Our Home is Not the Office of the Future… Sorry, Not Sorry

The validity of remote working spread around the world during the COVID-19 pandemic and stirred the imagination about workspaces. These experts reflect on the past, stir the imagination and explore the technologies that will shape the future of work.

By Jason Lopez

By Jason Lopez June 1, 2021

Video conferencing was about a $6 billion industry in 2019. When the COVID-19 pandemic hit, Zoom, Microsoft Teams, WebEx and other video meeting applications became essential for keeping businesses and organizations going. That momentum is expected to climb even after the pandemic winds down. But is the future of work centered around digital screens?

“I think the pandemic has had us question everything, including our offices and where we work,” said Nicole Peterson, professor of interior design at Iowa State University.

Peterson believes that a physical space is still the center of employee productivity.
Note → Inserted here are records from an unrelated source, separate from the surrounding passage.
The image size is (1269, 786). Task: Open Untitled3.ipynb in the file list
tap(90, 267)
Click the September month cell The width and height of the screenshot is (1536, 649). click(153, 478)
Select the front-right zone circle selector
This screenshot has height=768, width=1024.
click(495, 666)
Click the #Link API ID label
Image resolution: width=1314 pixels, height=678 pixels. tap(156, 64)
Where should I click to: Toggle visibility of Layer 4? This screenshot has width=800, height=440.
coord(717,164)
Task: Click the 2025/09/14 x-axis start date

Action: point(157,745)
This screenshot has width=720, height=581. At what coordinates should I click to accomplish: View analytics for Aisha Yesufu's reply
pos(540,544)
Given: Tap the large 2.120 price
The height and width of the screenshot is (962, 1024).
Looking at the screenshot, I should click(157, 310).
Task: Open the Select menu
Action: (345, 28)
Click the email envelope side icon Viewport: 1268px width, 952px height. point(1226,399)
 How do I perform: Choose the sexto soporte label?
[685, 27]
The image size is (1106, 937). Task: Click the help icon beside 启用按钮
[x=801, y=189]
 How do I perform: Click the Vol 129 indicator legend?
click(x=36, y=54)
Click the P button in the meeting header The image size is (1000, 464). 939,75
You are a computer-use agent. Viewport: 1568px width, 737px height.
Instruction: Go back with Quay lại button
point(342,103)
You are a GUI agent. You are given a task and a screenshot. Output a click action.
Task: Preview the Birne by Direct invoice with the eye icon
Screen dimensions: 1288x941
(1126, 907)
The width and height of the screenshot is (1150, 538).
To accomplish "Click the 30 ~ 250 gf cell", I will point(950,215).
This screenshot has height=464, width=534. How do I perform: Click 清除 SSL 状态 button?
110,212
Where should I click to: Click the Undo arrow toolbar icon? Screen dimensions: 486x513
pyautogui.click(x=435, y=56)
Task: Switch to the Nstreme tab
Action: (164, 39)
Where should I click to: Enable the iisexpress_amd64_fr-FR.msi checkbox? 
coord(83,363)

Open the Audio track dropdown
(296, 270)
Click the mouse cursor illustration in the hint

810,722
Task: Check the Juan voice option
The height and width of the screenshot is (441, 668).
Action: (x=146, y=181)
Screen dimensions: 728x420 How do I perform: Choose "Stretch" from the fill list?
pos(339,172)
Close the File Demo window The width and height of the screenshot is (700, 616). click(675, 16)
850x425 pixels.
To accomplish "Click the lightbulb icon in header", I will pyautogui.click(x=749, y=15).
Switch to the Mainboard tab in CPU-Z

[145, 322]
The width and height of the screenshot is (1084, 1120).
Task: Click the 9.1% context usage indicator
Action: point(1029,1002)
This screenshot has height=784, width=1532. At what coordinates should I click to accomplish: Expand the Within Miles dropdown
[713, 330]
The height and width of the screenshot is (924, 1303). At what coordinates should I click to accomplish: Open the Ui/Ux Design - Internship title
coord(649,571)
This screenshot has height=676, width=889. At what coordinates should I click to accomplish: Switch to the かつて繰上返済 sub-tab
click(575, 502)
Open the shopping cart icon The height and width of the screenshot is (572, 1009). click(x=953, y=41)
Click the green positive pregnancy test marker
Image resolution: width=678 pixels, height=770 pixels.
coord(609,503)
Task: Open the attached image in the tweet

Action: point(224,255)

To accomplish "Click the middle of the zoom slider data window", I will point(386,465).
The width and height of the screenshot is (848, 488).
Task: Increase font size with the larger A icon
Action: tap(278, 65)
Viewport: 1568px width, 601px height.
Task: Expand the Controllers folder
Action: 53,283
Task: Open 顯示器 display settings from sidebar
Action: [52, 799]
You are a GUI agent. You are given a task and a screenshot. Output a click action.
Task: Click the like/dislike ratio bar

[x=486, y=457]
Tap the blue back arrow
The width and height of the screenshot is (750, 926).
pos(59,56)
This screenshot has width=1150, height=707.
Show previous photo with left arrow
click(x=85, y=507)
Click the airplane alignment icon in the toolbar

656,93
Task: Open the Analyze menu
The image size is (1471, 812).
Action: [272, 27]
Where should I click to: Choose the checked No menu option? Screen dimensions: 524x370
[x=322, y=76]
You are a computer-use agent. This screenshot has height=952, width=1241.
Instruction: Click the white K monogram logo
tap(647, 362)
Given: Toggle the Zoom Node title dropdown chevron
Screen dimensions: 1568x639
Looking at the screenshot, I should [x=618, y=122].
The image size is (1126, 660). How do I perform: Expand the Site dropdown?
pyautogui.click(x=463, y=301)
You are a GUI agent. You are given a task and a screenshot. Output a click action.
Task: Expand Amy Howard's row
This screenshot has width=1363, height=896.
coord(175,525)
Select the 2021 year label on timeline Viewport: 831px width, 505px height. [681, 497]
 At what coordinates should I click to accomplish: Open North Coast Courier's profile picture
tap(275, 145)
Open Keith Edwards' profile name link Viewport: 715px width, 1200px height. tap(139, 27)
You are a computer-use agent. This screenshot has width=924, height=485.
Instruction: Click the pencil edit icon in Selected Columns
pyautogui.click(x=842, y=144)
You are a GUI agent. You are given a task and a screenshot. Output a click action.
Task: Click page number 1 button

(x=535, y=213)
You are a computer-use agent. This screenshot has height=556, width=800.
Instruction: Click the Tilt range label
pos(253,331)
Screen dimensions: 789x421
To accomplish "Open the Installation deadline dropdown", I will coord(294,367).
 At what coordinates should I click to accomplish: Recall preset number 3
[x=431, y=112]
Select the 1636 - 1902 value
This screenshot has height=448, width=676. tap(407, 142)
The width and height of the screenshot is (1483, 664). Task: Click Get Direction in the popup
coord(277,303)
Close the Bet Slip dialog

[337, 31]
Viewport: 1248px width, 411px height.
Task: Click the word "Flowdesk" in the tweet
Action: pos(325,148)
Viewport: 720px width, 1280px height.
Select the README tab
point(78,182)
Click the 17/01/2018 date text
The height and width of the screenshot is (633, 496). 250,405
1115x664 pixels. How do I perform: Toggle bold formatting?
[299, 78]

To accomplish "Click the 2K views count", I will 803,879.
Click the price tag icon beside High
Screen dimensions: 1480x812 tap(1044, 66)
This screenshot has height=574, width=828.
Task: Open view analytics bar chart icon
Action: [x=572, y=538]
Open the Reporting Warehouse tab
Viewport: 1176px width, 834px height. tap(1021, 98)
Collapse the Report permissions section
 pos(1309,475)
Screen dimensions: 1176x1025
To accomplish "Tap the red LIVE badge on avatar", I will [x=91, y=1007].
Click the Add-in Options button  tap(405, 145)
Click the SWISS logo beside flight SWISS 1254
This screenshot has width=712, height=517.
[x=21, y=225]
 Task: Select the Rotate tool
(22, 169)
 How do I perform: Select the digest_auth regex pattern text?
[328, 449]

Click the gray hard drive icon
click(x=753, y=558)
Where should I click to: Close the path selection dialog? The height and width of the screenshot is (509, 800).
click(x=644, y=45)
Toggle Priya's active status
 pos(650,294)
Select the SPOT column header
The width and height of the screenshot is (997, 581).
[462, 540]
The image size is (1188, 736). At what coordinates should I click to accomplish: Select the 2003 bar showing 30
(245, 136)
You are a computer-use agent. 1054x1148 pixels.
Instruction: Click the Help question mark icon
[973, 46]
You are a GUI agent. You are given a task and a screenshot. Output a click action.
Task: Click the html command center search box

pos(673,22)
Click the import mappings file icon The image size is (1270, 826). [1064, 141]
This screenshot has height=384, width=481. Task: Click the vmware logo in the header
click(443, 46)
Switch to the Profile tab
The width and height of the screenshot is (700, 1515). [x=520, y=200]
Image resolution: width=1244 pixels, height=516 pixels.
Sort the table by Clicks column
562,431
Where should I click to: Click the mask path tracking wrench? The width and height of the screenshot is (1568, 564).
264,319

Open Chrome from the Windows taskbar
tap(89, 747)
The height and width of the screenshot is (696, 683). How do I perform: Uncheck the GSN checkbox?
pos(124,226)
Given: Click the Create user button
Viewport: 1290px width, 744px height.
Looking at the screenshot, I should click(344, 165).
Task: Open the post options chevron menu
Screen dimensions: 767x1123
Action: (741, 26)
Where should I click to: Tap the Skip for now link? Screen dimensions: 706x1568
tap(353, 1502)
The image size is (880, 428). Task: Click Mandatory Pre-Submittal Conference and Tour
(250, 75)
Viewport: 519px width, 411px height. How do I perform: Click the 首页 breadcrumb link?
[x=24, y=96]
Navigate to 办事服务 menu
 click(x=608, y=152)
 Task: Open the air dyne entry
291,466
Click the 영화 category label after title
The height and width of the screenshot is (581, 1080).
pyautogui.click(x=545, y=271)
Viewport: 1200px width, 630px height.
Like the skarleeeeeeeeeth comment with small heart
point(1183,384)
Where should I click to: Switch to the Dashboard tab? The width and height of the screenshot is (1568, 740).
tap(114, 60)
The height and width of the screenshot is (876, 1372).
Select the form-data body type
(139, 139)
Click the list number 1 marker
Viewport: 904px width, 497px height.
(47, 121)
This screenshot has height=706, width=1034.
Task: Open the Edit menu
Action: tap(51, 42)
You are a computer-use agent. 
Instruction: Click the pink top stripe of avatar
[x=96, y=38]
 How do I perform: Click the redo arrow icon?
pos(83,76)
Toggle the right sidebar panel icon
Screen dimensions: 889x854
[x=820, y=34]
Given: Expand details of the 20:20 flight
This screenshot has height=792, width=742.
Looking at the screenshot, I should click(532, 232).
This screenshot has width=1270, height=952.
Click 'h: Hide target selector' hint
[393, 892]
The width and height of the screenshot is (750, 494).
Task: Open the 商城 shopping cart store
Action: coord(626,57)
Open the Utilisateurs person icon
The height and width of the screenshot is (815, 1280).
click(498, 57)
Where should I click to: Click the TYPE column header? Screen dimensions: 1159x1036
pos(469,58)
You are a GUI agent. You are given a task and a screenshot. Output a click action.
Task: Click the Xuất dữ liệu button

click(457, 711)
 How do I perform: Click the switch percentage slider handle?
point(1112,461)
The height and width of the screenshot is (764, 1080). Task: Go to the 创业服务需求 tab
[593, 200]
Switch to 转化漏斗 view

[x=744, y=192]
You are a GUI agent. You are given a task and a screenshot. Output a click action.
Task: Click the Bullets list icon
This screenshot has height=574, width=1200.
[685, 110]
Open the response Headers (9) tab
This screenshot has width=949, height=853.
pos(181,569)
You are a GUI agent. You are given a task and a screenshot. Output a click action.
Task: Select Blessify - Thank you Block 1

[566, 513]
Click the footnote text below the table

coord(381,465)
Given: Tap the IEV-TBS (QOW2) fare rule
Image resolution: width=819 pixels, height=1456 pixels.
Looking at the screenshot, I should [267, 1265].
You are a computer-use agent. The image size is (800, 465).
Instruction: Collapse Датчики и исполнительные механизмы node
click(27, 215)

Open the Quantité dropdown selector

“I think some of the changes due to the pandemic are going to really be good. Our offices might be better than they were before.”

The “office of the future” is a notion that has evolved through ancient Egypt, across Europe during the Middle Ages and modern tech epicenter of Silicon Valley. Peterson said mankind has pondered how to improve workspaces for a long time.

“The monks had the scriptorium or a writing room doing tasks that required detail-oriented skills,” she said. “They had standing desks and they required a lot of daylight in those rooms to copy and translate books.”

In modern times, Xerox PARC, the research lab in Silicon Valley renowned for revolutionary advancements in personal computers, laser printing, Ethernet and other digital technologies, focused great attention on designing offices of the future, according to Don Massaro, who headed up the Xerox sales team in the early 1980s.

“It was really about increasing productivity,” said Massaro. “Sure, the technology made it easier to work from home, but that wasn’t its purpose.”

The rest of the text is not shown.